加拿大成瘾与精神健康中心遗传药理学组长雷切尔·汀代尔说:“这项研究确定了一种很普遍的遗传变异(目前世界各地25%至50%的人),这似乎会影响戒烟治疗的结果。”汀代尔和同事对cyp2b6基因类型的吸烟者进行了试验,cyp2b6基因是非常可变的,它们的酶促进安非他酮,尼古丁和血清素新陈代谢。受试者随后被提供安慰剂或安非他酮治疗10周,随访6个月。
该研究项目由加拿大卫生研究所和国家卫生研究所支持,研究者发现,45%有特殊基因的人对安非他酮治疗从中受益,并且戒掉烟瘾维持得时间较长,而安慰剂在这些人身上并不奏效。相比之下,55%具有不同的变异基因(野生型变异体)的人,安慰剂有助于他们戒掉烟瘾,而安非他酮对他们一点用处都没有。值得注意的是,这个小组的成员能够在没有任何积极药物(安慰剂)的辅助下完全地戒掉烟瘾。
究竟是哪些人属于可以成功戒烟的这一组呢?先前的研究显示,45%的白人和50%的非洲人具有cyp2b6基因的变体形式。汀代尔博士说:“目前的项研究只对具有欧洲血统的人进行试验。”
研究者已对非裔美国吸烟者开始了类似的研究。他们推测,cyp2b6基因的变体形式会影响安非他酮的疗效,和这些采取与欧洲人同样的方式来戒烟的非裔美国人的戒烟效果。(新浪健康)
原始出处:
Biological Psychiatry
Genetic Variation Affects Smoking Cessation Treatment
19 September 2007
A new study being published in the September 15th issue of Biological Psychiatry reports that genetic variation in a particular enzyme affects the success rates of treatment with bupropion, an anti-smoking drug.
Philadelphia, PA, September 20, 2007 – Mark Twain boasted that it was easy to quit smoking because he did it every day. We now may have the beginnings of understanding why some people find it so difficult to stop smoking even when they are in treatment for this problem. According to statistics provided by the Centers for Disease Control and Prevention (CDC), tobacco use is the leading preventable cause of death in the United States, and it is the second major cause of death in the world according to the World Health Organization (WHO). An estimated 20.9% of all US adults smoke, and even with a strong desire to quit, most find it exceptionally difficult. A new study being published in the September 15th issue of Biological Psychiatry reports that genetic variation in a particular enzyme affects the success rates of treatment with bupropion, an anti-smoking drug.

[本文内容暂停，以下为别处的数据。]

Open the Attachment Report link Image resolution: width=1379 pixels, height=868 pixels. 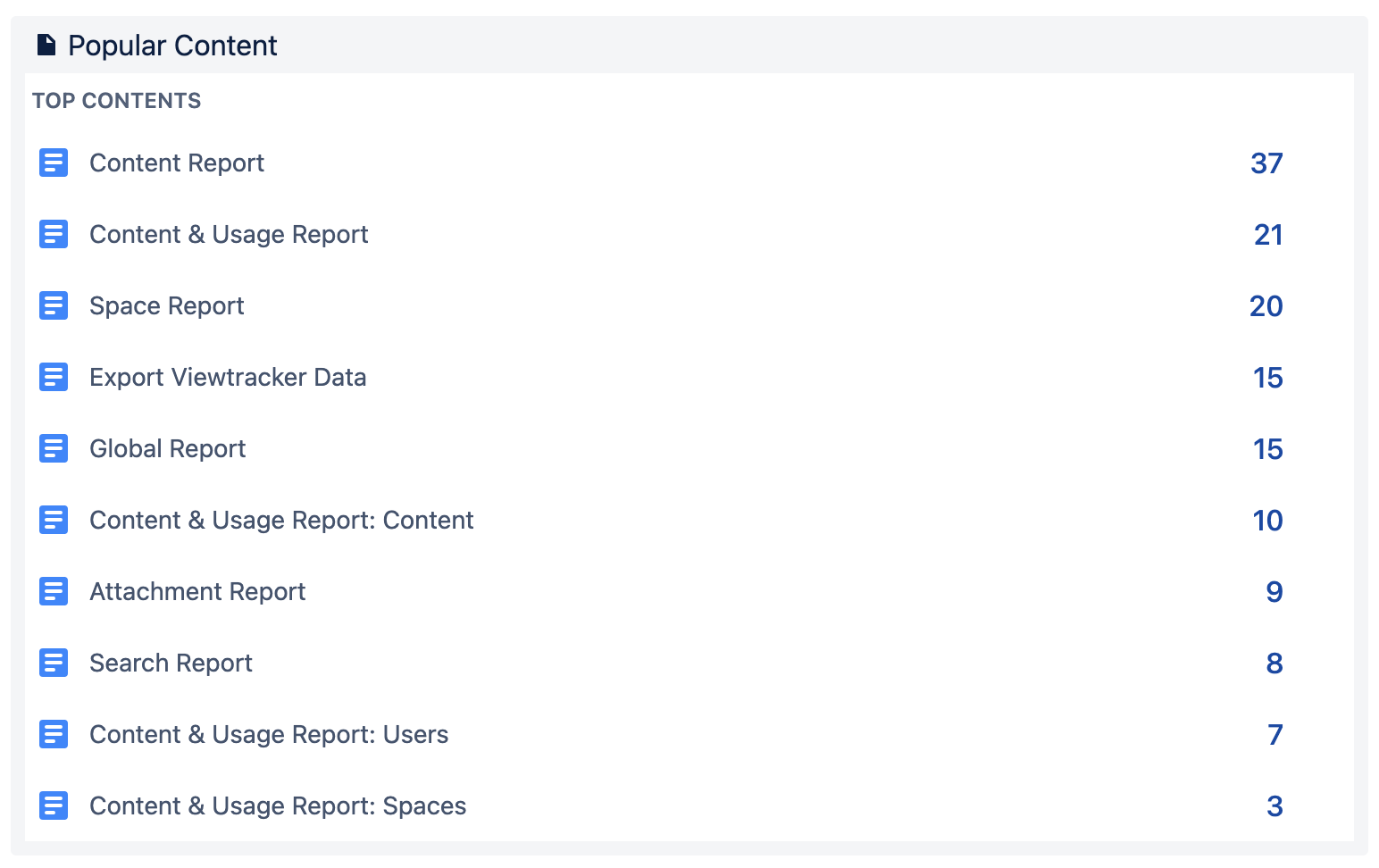click(197, 591)
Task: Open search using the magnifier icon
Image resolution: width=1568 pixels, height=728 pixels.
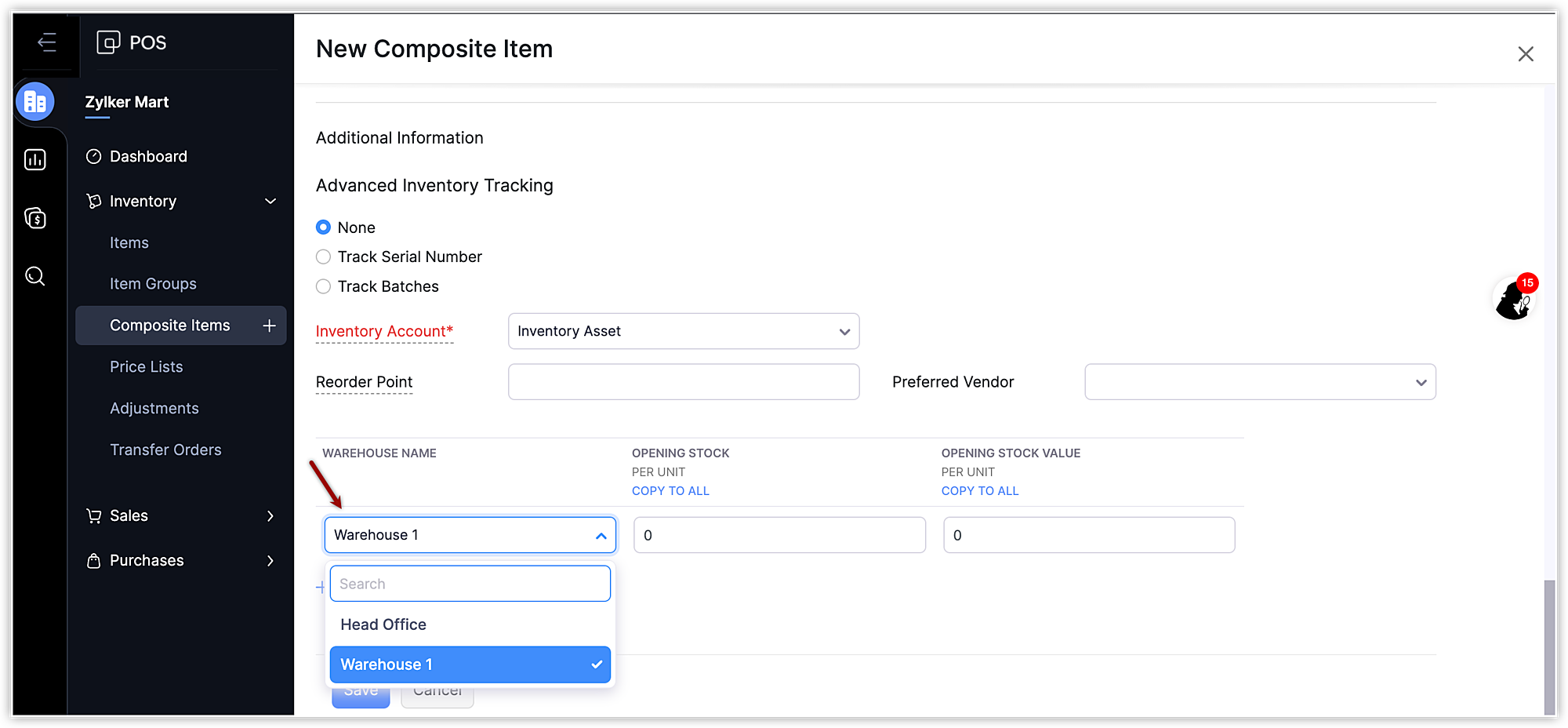Action: 35,276
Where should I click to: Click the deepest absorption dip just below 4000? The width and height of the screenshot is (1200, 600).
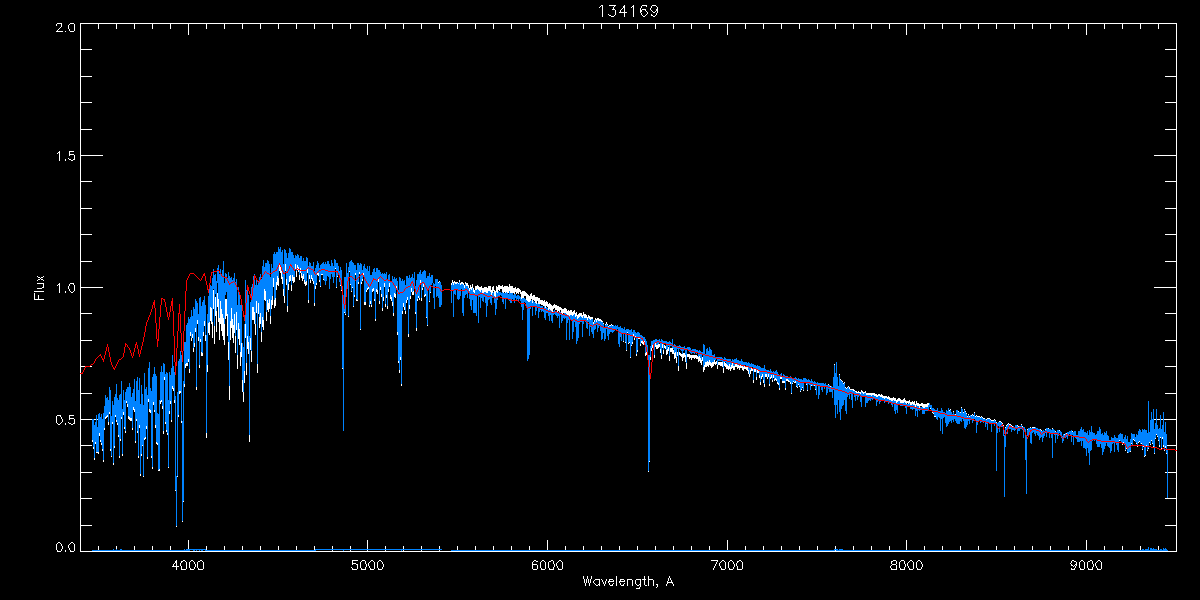pyautogui.click(x=177, y=523)
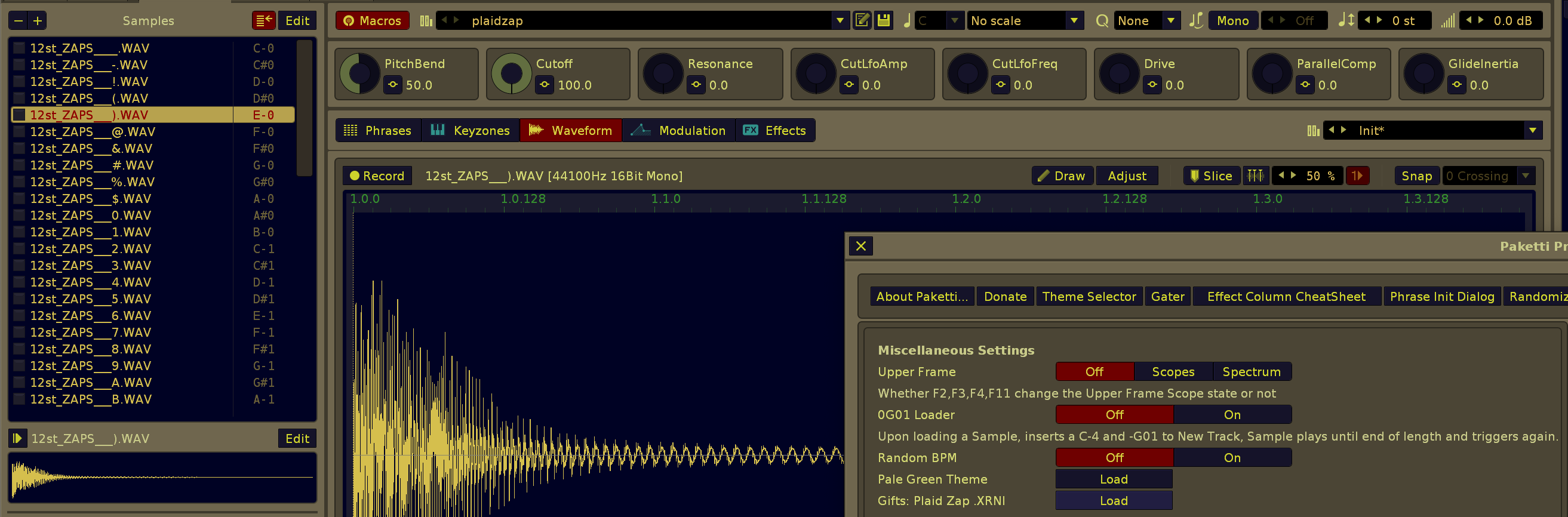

Lee and colleagues performed CYP2B6 genotyping on smoking individuals, a gene that is known to be highly variable and whose enzyme metabolizes both bupropion and nicotine. Participants were then provided with either placebo or bupropion treatment for ten weeks. The authors discovered that individuals with the CYP2B6*6 allele of the gene benefited from bupropion treatment and maintained abstinence longer while doing poorly on placebo, with a 32.5% abstinent rate vs. 14.3%, respectively. In contrast, those in the CYP2B6*1 group did well on both bupropion and placebo, with similar abstinence rates at the end of treatment and after a six month follow-up.
Rachel Tyndale, M.Sc., Ph.D., one of the authors on this study, comments, "This first study, while requiring replication, identifies a very common genetic variant that appears to affect smoking cessation treatment outcome." This variant is present in 25-50% of people, thus affecting a large portion of the population.

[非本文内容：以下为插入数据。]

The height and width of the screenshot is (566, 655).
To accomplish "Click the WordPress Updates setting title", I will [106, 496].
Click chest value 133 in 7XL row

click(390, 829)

John H. Krystal, M.D., Editor of Biological Psychiatry and affiliated with both Yale University School of Medicine and the VA Connecticut Healthcare System, adds his thoughts about this exciting new data: "We look forward to the era of personalized medicine, when doctors are able to use genetic information about their patients to guide treatment. We are not ready to use this information in clinical practice, but this study provides us with a good example of the type of information that might, some day, guide the treatment for smoking."